--- Tasks to perform ---
A. Update the Python bit discussion from "This works in" to "math to do so.", putting "floating-point math" in place of "continuum math".
B. Continue the Python bit discussion from where it stops.

>> begin Document extract

This works in Python 3 and Python 2.7 (with both ints and longs).
gravatar
orzel

Finding the first bit is an operation inherently belonging to “discrete math”, and it feels really weird/bad to use continuum math to do so.
Just copy/paste some python ffs() example on the web (1s google search example : http://stackoverflow.com/questions/5520655/return-index-of-least-significant-bit-in-python).
Those are really quick, don't worry about optimization.

@walter: bit_length() is not what the author asks. Your example only works because there's only one bit set in ‘4’.
gravatar
Craig McQueen
The proposed solution doesn't seem to work well if multiple bits are set. E.g.:

 int(round(math.log(6L, 2)))

That should return 2, but it returns 3.
gravatar
Peter Hansen
@orzel: your response to walter's suggestion seems wrong. Using bit_length()-1 with any of 4, 5, 6, or 7 produces the same result. And the description of that routine (“number of bits necessary to represent self in binary”) does seem exactly like what one would need (less 1) to answer the original question.

>> end Document extract
>> begin Data

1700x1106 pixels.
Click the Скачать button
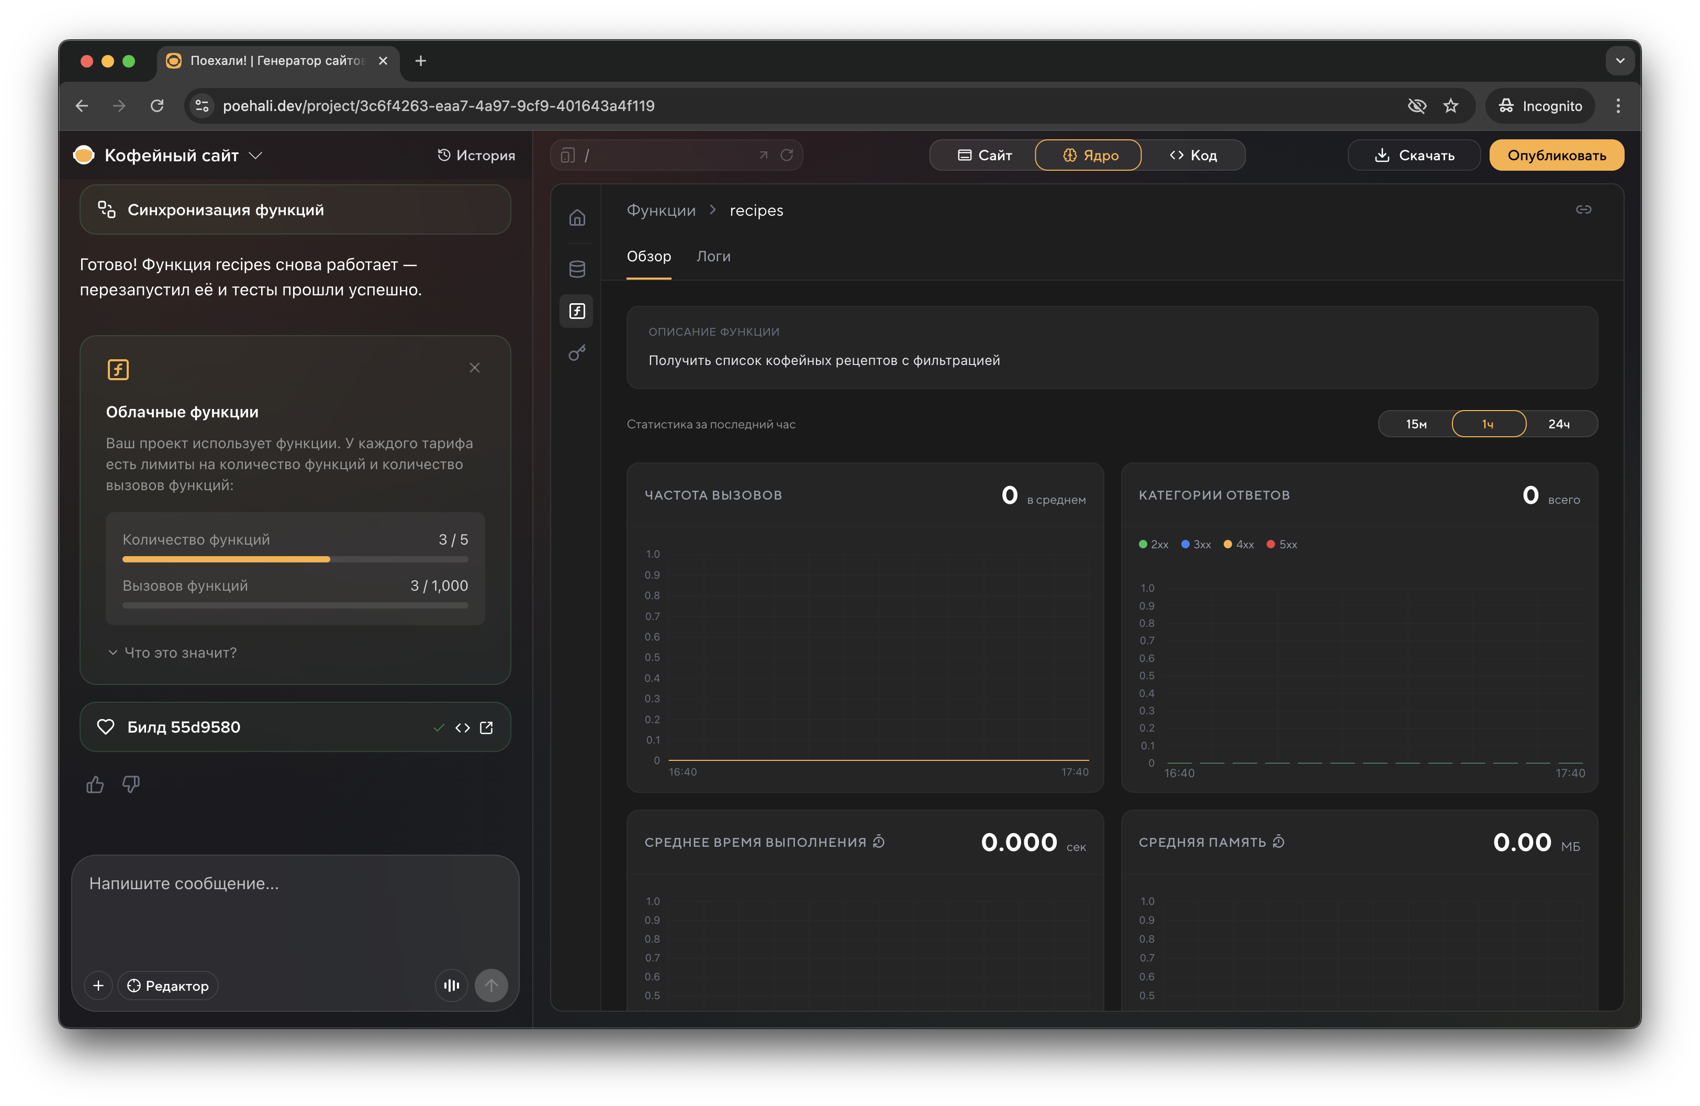[x=1414, y=155]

>> end Data

--- Answers to the exercises ---
A.
This works in Python 3 and Python 2.7 (with both ints and longs).
gravatar
orzel

Finding the first bit is an operation inherently belonging to “discrete math”, and it feels really weird/bad to use floating-point math to do so.

B.
gravatar
Peter Hansen
Followup to my comment above: oh… unless you're not trying to find the index of the *most significant bit* that's set. For some reason that's how I read the problem. It would work for that case, or for the case where only one bit is set (i.e. the stated problem). It would not work for the cast where you want to find the index of the least significant bit that's set, so if that was the real question then bit_length() wouldn't be right.
gravatar
Will McGugan
Just to clarify, for my particular purposes there is only ever one bit set. So bit_length works well for this case.